The last thing you expect from JCP is a job. They are a poorly run organisation and treat everyone like they are scum and worthless even the genuin ones that want employment. Even the way they structure your CV hinders your changes wuth their termonology they use irrelivant to individuals job roles. I have an A level in math and an Honours Degree and still get asked if i want to go on a Maths and English course to gain a NVQ level 2. Times need to change and help for young people needs to be more achievable.
Is anyone else out of work and without any friends? I spend entire days on my own. I’m losing my mind and don’t know what to do for the best.

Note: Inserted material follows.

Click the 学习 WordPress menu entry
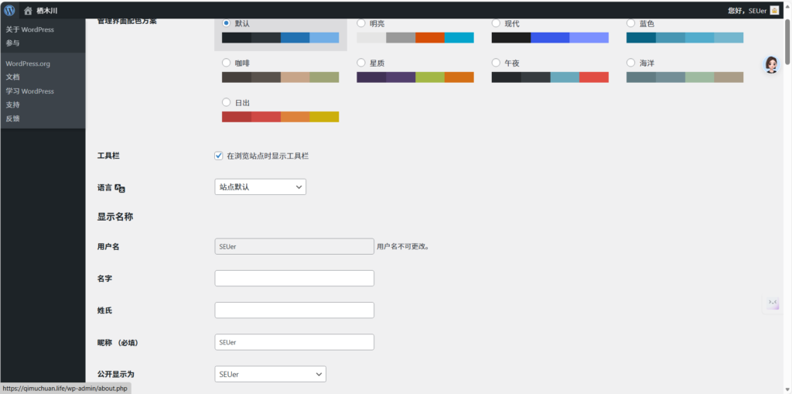30,91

I’ve been out of work most of this year, but stayed in my uni city (and just about managed to stay here), precisely because – as well as not wanting to move back to the sticks – I knew people here who had a few more years left at uni.
I find this website http://www.meetup.com/ helpful in meeting new people in Birmingham – some of whom are unemployed or (amongst the recent grads) in low paid work themselves, unlike CitySocialising (which had more well-off members, went to upmarket places and charged a fee).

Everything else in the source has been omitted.